How many people do you think you need for a 50% chance of three people sharing a birthday?
Don't cheat! Come up with a number based on your intuition before reading on…
You can now modify the code, starting again with 23 people:
You add the new variable name n_shared_bdays
and set it to 3. You then use this variable name in the conditional expression to increment count
, and in the f-string, you use it to display the result.
Since you still have 23 people in this code, the likelihood that three share a birthday is very small:
The percentage of groups of 23 where at
least 3 people share a birthday is 1.2%
I'll let you explore different values for n_people
to find out the "magic" number, which is, of course, not magic at all! It's probability theory! You can also experiment with different values of n_shared_bdays
now.
A Different Approach
In the previous section, you ran a virtual experiment by creating a group of people with random birthdays and finding out how many share a birthday. By running this experiment a large number of times, you get a reasonable approximation of the probability.
But there are alternative ways of reasoning that should lead you to the same result without the brute force techniques. This is a Python publication, not a statistics one, so I'll take the route that explores some interesting Python tools in this section.
The Birthday Paradox Logic
Let's go back to the classic Birthday Paradox that looks for the probability that at least two people out of a group of 23 share the same birthday.
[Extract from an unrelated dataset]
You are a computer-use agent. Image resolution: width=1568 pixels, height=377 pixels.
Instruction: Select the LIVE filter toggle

I’ll use one of the common approximations to solve this paradox. (And see the appendix for the exact solution.)
You can find all possible pairs of people in the group. Then you work out the probability that the second person in each pair doesn't have the same birthday as the first person in the pair. Finally, you extend this probability for all the pairs. Let's try this.
Let's take one such pair. Let's say Matthew and Jason. Matthew's birthday could be any of the 365 days of the year. It doesn't matter which one–let's say it's the 3rd of June. The likelihood that Jason doesn't share a birthday with Matthew is 364 / 365 since if Jason's birthday is on any of the rest of the 364 days of the year, then he doesn't share his birthday with Matthew.
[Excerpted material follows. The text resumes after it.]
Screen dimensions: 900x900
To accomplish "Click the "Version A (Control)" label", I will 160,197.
And 364 / 365 is 0.99726027 or 99.73%. Take any two people, and it's very unlikely they will share a birthday. That, at least, matches our intuitions!
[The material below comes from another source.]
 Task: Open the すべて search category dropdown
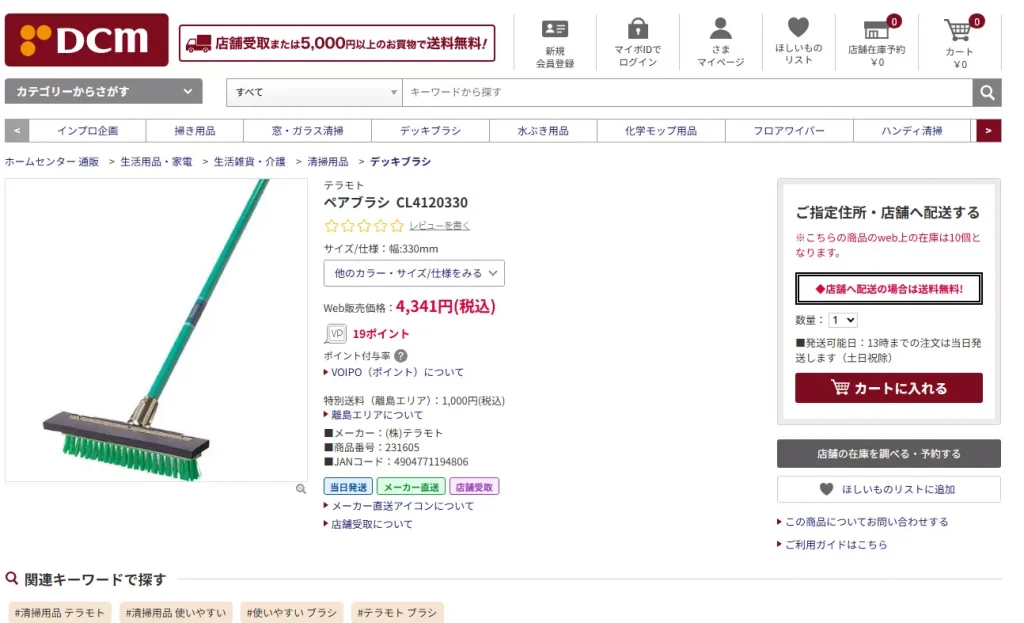[313, 92]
Now, take a second pair of people in the group of 23. This could be any two of the remaining people in the group. Or it could also include Matthew or Jason, but not both since you've already dealt with the Matthew-Jason pairing. Let's say that this is the Mary-David pairing. The probability these two don't share a birthday is the same as for the Matthew-Jason pairing since the logic doesn't change–99.73%
But now you can work out the likelihood that Matthew doesn't share a birthday with Jason and also that Mary doesn't share a birthday with David. This is 0.99726027 * 0.99726027, which is 0.99452805 or 99.45%. Still high but lower than the probability when considering only one pair. It's now a bit more likely that one of the two pairings has a shared birthday.
Add a third pair, and the probability no pairing shares a birthday is 0.99726027 * 0.99726027 * 0.99726027 or 0.99726027 ^ 3, which is 0.99180331 or 99.18%.
Add more pairs, and the probability that there are no shared birthdays within pairs gets lower.
So, we just need to raise 0.99726027 to the power of the total number of pairs we can possibly have in a group of 23. Recall that 0.99726027 is 364 / 365, which is the probability that the second person in a pair doesn't share their birthday with the first.
But how many pairs do we have?
A Semi-Brute Force Solution
How many possible pairs can we have in a group of 23 people? This question is easy or hard, depending on how much discrete mathematics and probability theory you studied in the past.
Let's use the lazy approach first:
You loop through the 23 people in the first loop and then again in the second loop. This creates pairings between people as long as you exclude those iterations when both loops refer to the same person–you can't have a person form a pair with himself or herself!
However, you also need to divide the final count by two since the nested loops count each pair twice. For example, it would count the Matthew-Jason pair and the Jason-Matthew pair, but these are the same pairing.
Note that the code above simply uses numbers from 0 to 22 rather than names, but it doesn't matter.
You could also replace the call to range()
in the second loop with range(first, n_people)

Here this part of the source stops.